「これで最後だ。」
黒ずくめの男はそう言い、火球を放つ。それは見事に核に命中し、核はその瞬間から崩壊を始める。核の崩壊とともに世界の崩壊も始まり、世界はやがてバラバラの破片へと姿を変えていった。
「我が悲願は達成せり。」
私は世界を守ることが出来なかった。
突然、男の顔に驚愕の色が浮かび、それとともに破片がつながり出した。
「世界はまたも私を拒むのか。それとも今度は……。」
世界の破滅に際してのみ使える術がある。と、師匠から聞いたことがある。
世界は救われた。そう思ったその時、視界がぐにゃりと歪んだ。見るもの全てが融けるように歪んでいる。否、全てが溶け出していた。男ももはや土と一体化し、黒い色のみが男の存在を証明していた。だが、そんな色もすぐに混ざって消えてしまうだろう。
どれだけの時が過ぎたのだろうか。私は生きている。目の前に核もある。一体何が起こったのだろうか。

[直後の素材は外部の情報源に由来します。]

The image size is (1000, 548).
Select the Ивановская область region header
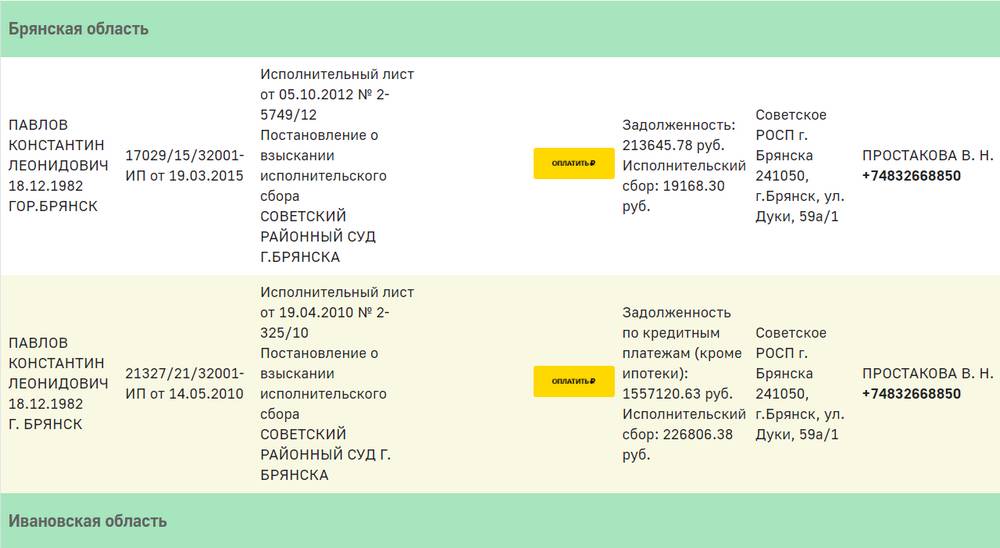point(88,521)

「世界の再構成。私は世界を救ったのに、私は世界から拒まれる。」
「師匠……。」
「だがもう良い。私はこの世界を破壊するだけだ。そこを退くがよい。」
「それは……できませぬ。」
「ならば退かすまで。」
師匠のたった一言の言葉は、私を軽く吹き飛ばした。右手で核をつかみ取り、左手で私の口をこじ開けた。口の中に核が突っ込まれる。そして、師匠が二言三言唱えると私の口中は硬質化し、核を砕くように絞め付け出した。ギシリと音がして核は砕け散った。世界は再び破片になった。
その時、頭の中で囁く声があった。
「ククク、術を授かったのだろう。再生の術だと言って。不利な状況下で、自分に不利な情報を知っているおまえしか頼りに出来ないとは、世界も随分と焦っているようだ。」